===== Quoted passage =====

Indeed. So maybe it would be better to for structs also list the
specializations as part of the struct type. For things like function
pointers you simply list the entire thing.
So specializing structs/ext classes: StructOrClass[float, int]
Function pointers: int (*)(float, int)
> The use case at hand (as far as I understand it) was building up an entire
> heap implementation based on a struct with a fused item type. That would
> mean that the entire implementation gets specialised for each item type.
> That's potentially a huge amount of struct data types and associated code
> that we generate there, without a serious benefit.
And that's exactly what you want, as you want to keep a list of items
of a specific type. If you want to support many types, you're going to
have to duplicate the code, or do a lot of checks on the dtype. In
case of a union, you're going to have to specialcase which attribute
you're going to access, which you want to be automatic. I don't think
this use case is very common, but not supporting it is also a
limitation. That said, it's also not very high on my priority list,
but I think it'd be nice to support if and when extension classes are
also supported.
> I think, if fused types are to be used here, it would be much better to
> make the heap items array a void* and store the heap item type (maybe as an
> enum) as part of the heap struct. The rest can be done with fused types
> already, simply by casting to the proper item array type before passing it
> into the fused heap implementation. And as an additional bonus, it would be
> trivial to hide all of it behind an extension type façade.

===== Records shown =====

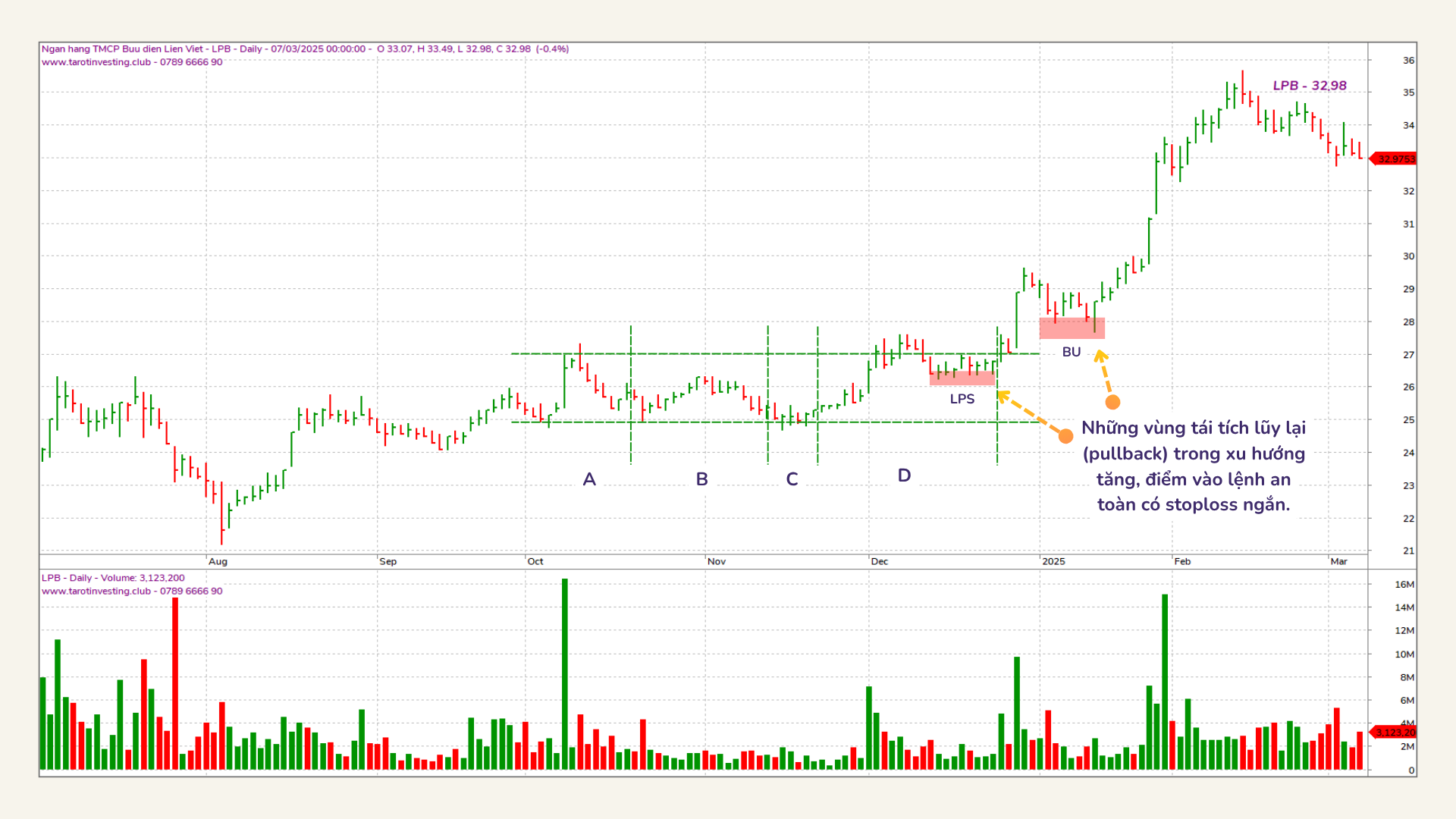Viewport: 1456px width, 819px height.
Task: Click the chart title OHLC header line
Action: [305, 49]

=====
===== Records shown =====

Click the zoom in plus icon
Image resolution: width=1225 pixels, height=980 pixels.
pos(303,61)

=====
===== Records shown =====

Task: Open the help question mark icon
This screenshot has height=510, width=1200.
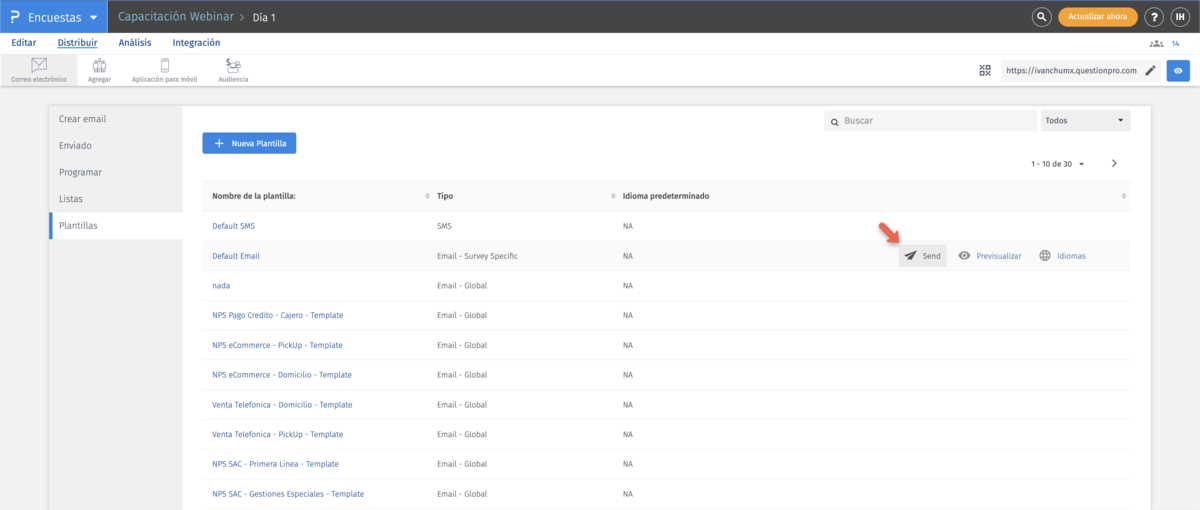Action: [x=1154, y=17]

=====

## Given problem A
Answer these questions using the fused types discussion above the listing, one answer per line, marked the same way:
(i) What form does the discussion give for specializing structs or extension classes?
(ii) In the use case described, what was the entire heap implementation based on?
(iii) What does the final quoted paragraph suggest making the heap items array?
## Given problem B
Reproduce the part of the fused types discussion that opens with the words containing "Indeed. So maybe" and closes with "int (*)(float, int)".

## Finished answer A
(i) StructOrClass[float, int]
(ii) A struct with a fused item type
(iii) A void*

## Finished answer B
Indeed. So maybe it would be better to for structs also list the
specializations as part of the struct type. For things like function
pointers you simply list the entire thing.
So specializing structs/ext classes: StructOrClass[float, int]
Function pointers: int (*)(float, int)